We can interpret the difference of SAT anomaly around Japan between AMIP and CAssm experiments, illustrated in Fig. 1c and d, by decomposing the difference into two parts: one between AMIP and AAssm, and the other between AAssm and CAssm experiments.

One difference between AMIP and AAssm is the ensemble average shift of the SAT anomalies due to the SST distribution difference between the observation and assimilated fields. The ensemble-averaged intensity of the Japanese heat wave in 2010 in AAssm becomes smaller than that in AMIP, as shown in Fig. 6a. The other difference between AMIP and AAssm is the ensemble variance of the SAT due to the different variance of the SST field. The SAT ensemble spread under the 100-kind boundary conditions in AAssm becomes larger than that under the single boundary condition in AMIP. These are the main sources of the difference in the SAT PDFs between the two types of AGCM experiments in Fig. 6, and both differences depend on the assimilation intensity in the CGCM.

The difference between AAssm and CAssm is induced by the pure effect of the air–sea coupling. The assimilated CGCM experiment can reproduce the SAT variability due to the pressure variability related with the Silk Road and PJ pattern teleconnections, as expected in the real world. Such a mechanism could expand the ensemble spread of the SAT over Japan under the air–sea coupled condition. However, the absence of air–sea coupling in AAssm could distort the response mechanism of the SAT over Japan to such atmospheric internal variability. Even if the SST fields are common between AGCM and CGCM ensembles, the ensemble spread of the SAT over Japan in August 2010 is reduced in the AGCM experiment. Note that we did not investigate whether the air–sea coupling modified the PJ and Silk Road pattern teleconnections themselves in this study.

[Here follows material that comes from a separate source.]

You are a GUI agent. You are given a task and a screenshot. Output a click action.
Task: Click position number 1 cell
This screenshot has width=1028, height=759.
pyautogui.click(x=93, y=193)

The results showed that the ensemble spread of the SAT over Japan in the CGCM experiment was larger than those in the two types of AGCM experiments for August 2010. If the ensemble average of the SAT anomaly is equal in CGCM and AGCM ensembles, the probability of occurrence of the heat wave over Japan in August 2010 could be estimated to be smaller by AMIP ensemble, compared to CAssm. However, as the ensemble average of the SAT anomaly was large in AMIP, the probability of occurrence of the heat wave was estimated to be smaller in CAssm ensemble, compared to AMIP.

Further analysis suggested that the SAT anomaly over Japan was well related to the pressure variability due to the Silk Road and PJ pattern indices in the CGCM assimilation experiment, as reported for the real world. By contrast, the simulated SAT over Japan by AGCM was less sensitive to these atmospheric internal variabilities, and the ensemble spread became narrower in the AGCM experiment.

In many extreme EA studies, the probability of an event has been estimated using large ensemble simulations performed by AGCMs. This study raised the issue of the absence of SST response to atmospheric variability in AGCMs, which can critically impact the estimation of extreme event probability, particularly in mid-latitude islands, such as Japan. The new framework using the CGCM assimilation system proposed in this study conceptually provides a more realistic probability distribution. Our next step is to produce a counterfactual ensemble without anthropogenic climate change by applying the CGCM assimilation system and verify the impact of air–sea coupling on the estimated probability ratio from the two ensembles.